De anatomische atlas van Eduard Pernkopf (zeven boekdelen, 1937-1960) werd en wordt wereldwijd geprezen om zijn precisie, het detail en de schoonheid van de circa achthonderd waterverftekeningen van ongekende kleurkwaliteit. De accuraatheid van de verwerkte gegevens en tekeningen werd nooit in vraag gesteld, integendeel.

De anatomische atlas van Eduard PernkopfMidden jaren 1990 kwam de atlas in opspraak. Pernkopf bleek een gedreven Oostenrijks nazi geweest te zijn en had voor de atlas lijken van nazislachtoffers gebruikt. Er waren al langer geruchten maar die waren omwille van de vermaardheid en bruikbaarheid van het werk onder de mat geveegd.

Naziprofessor

De Oostenrijker Eduard Pernkopf (1888-1955) was als student geneeskunde al lid van een nationalistische politieke studentenbeweging. In 1933 trad hij toe tot de Oostenrijkse nazipartij en in 1934 tot de ondertussen in Oostenrijk verboden SA (Sturmabteilung).

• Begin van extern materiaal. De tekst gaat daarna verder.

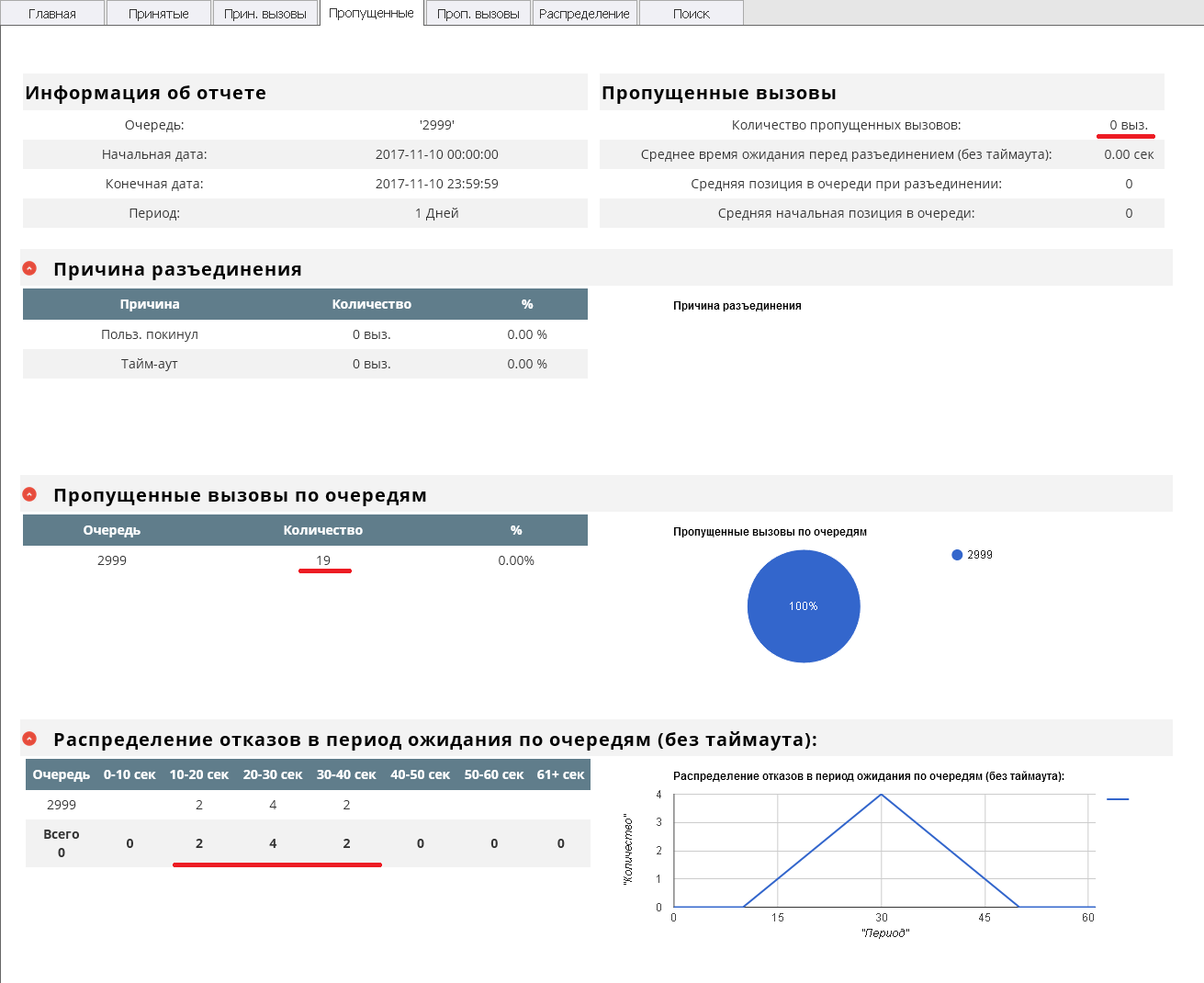Collapse the Пропущенные вызовы по очередям section

point(29,494)
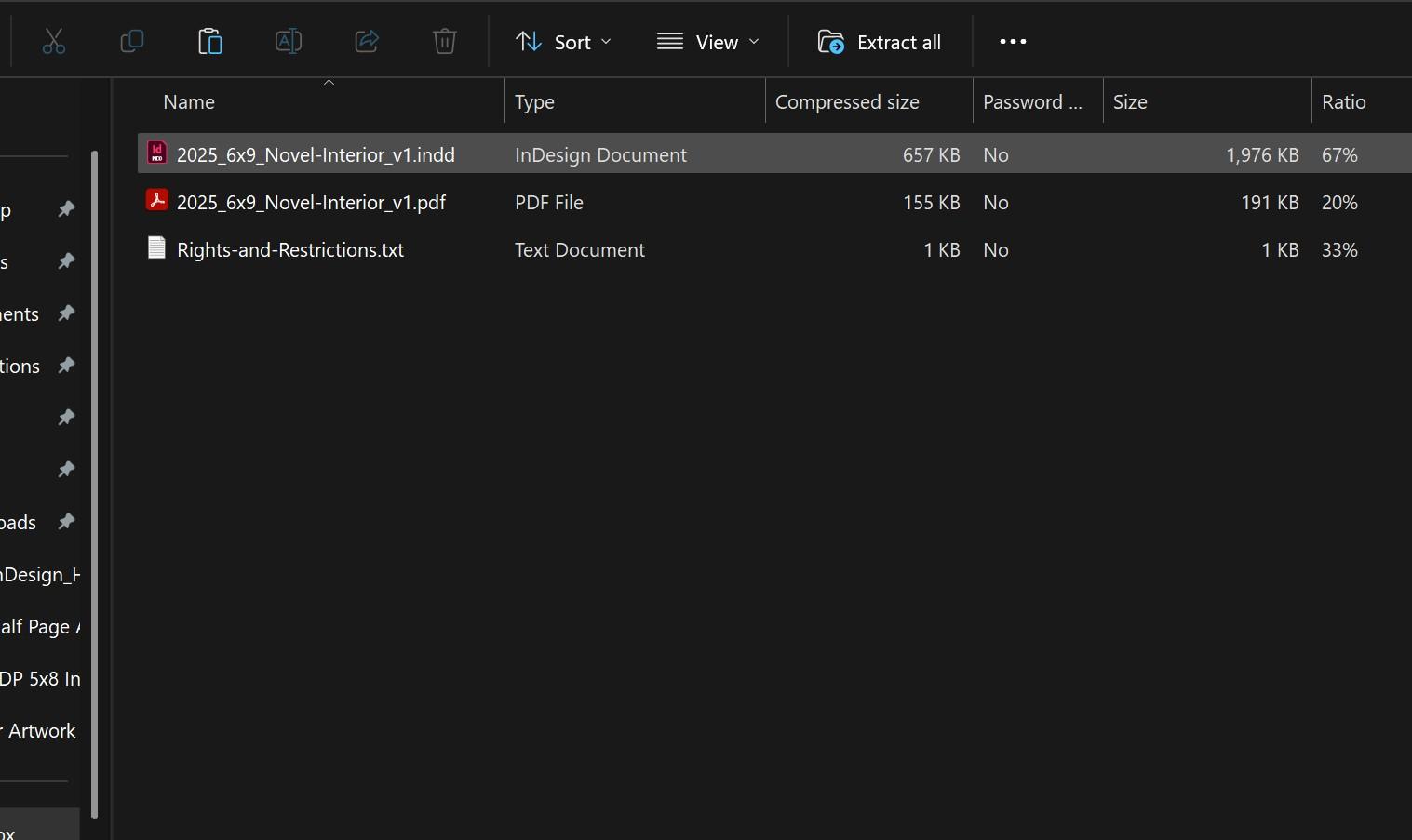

Pernkopf stond als professor anatomie sinds 1933 aan het hoofd van het tweede departement anatomie van de Weense universiteit. Staf en studenten van het departement hadden sinds eind negentiende eeuw een ononderbroken geschiedenis van rechtspolitiek extremisme. In de jaren 1920-30 blonken ze uit in pangermanisme en antisemitisme. Na de aanhechting van Oostenrijk bij Duitsland (de Anschluss, maart 1938) werd Pernkopf decaan van de medische faculteit. Hij hief het liberaal-democratisch departement-I op, eiste dat elk personeelslid aantoonde van Arische afstamming te zijn en iedereen moest trouw zweren aan de Führer. Tegen eind september 1938 waren de meeste leden van de faculteit aan de deur gezet en velen waren geëmigreerd.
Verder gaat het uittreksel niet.